Mechanisms and Therapy of Myocardial Reperfusion Injury

Forman, Mervyn B. MD, PhD
Virmani, Renu MD
Puett, David W. MD

Department of Medicine, Division of Cardiology, Vanderbilt University Medical Center, Nashville, Tennessee, and the Department of Cardiovascular Pathology, Armed Forces Institute of Pathology, Washington, DC.

Address for correspondence: Mervyn B. Forman, MD, PhD, Division of Cardiology, Vanderbilt University Medical Center, CC-2218 Medical Center North, Nashville, TN 37232.

Supported in part by National Institutes of Health grants R29 HC-38294 and 1 RO1 HL-40892–01 and by Alpha Therapeutic Corporation, Los Angeles, California. M.B.F. is a recipient of a First Award from the National Institutes of Health.

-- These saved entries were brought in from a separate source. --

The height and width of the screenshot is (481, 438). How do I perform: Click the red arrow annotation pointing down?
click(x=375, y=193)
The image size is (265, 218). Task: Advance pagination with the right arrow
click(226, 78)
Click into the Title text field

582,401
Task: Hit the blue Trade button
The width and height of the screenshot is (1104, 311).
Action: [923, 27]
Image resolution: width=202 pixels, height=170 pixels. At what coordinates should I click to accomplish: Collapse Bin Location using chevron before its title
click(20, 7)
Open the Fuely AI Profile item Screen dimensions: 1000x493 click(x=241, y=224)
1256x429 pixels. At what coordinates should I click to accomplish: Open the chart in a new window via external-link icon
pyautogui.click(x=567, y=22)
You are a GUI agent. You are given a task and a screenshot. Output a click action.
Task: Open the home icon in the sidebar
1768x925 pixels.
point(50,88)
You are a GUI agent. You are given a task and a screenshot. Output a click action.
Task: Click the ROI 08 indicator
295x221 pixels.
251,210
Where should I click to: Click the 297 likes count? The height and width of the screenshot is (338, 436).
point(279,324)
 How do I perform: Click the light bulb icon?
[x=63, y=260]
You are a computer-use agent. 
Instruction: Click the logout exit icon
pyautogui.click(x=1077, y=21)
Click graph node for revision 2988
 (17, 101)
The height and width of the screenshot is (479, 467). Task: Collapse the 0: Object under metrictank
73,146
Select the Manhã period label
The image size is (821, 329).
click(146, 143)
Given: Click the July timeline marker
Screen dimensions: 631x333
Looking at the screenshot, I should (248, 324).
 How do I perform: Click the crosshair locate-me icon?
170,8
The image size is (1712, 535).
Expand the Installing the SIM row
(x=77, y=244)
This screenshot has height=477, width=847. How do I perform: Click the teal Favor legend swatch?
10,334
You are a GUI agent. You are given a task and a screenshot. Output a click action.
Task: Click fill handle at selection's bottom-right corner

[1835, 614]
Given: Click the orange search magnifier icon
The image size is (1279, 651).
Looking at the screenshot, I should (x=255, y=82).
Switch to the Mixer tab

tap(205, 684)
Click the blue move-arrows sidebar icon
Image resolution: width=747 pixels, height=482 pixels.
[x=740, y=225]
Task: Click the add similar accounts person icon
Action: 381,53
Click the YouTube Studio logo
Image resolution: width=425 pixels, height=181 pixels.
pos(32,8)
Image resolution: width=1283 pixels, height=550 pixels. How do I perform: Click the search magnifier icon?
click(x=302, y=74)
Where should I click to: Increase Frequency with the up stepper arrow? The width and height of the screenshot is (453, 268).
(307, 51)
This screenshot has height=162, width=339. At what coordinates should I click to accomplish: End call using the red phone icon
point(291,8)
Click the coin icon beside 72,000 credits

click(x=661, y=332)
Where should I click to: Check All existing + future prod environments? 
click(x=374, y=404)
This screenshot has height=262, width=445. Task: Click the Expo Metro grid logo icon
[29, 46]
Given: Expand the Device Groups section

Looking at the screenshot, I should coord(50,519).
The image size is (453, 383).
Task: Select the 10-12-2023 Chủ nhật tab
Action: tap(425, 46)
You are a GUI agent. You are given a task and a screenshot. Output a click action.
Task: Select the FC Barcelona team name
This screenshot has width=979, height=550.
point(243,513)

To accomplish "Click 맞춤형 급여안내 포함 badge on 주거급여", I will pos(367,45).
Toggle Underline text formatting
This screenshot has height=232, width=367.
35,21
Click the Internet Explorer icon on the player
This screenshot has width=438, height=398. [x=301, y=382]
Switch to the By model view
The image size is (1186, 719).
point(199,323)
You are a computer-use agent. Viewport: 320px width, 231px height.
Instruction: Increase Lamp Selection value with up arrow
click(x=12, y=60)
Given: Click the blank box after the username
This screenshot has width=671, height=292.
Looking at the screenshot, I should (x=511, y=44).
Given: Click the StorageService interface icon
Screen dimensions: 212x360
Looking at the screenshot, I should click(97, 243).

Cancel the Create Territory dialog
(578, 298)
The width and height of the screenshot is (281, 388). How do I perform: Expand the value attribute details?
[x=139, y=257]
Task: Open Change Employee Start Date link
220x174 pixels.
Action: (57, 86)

Circulation 81(3):p IV-78, March 1990.

Recent advances in thrombolytic therapy and balloon angioplasty have resulted in reperfusion therapy as a logical maneuver in the treatment of evolving myocardial infarction. The introduction of electrolytes, oxygen, and cellular elements, especially neutrophils, however, into the previously ischemic bed may initiate cellular and biochemical changes that limit the amount of potentially salvageable myocardium (reperfusion injury). Experimental studies have demonstrated that microvascular damage may play an important role in the pathogenesis of this phenomenon. Reperfusion enhances the infiltration of activated neutrophils into the ischemic bed, and neutrophil plugging of capillary lumens in association with extensive disruption of endothelial cells results in a progressive decrease in blood flow (the “no-reflow” phenomenon). Activated neutrophils may potentiate the inflammatory response, produce cellular damage, and reduce capillary blood flow by producing chemoattractants, proteolytic enzymes and reactive oxygen species, and arachidonate products, respectively. Therapeutic strategies that modify the interaction between neutrophils and endothelium have shown promising results in experimental preparations for reperfusion. The administration of both perfluorochemical (Fluosol, Alpha Therapeutic Corp., Los Angeles, California) and adenosine after reperfusion has resulted in enhanced myocardial salvage after 90 minutes of ischemia in the canine model. Histological studies have shown reduced neutrophil infiltration and relative preservation of endothelial cells without neutrophil plugging with both agents. Both adenosine and perfluorochemical have been shown to reduce neutrophil adherence and cytotoxicity to endothelial cell cultures. These findings suggest that suppression of neutrophil activation, especially chemotaxis, might be an ideal step to reduce this component from the inflammatory response in the ischemic myocardium after reperfusion. Clinical trials seem warranted to determine the role of reperfusion injury in limiting myocardial salvage in patients undergoing reperfusion within the first few hours of a thrombotic event.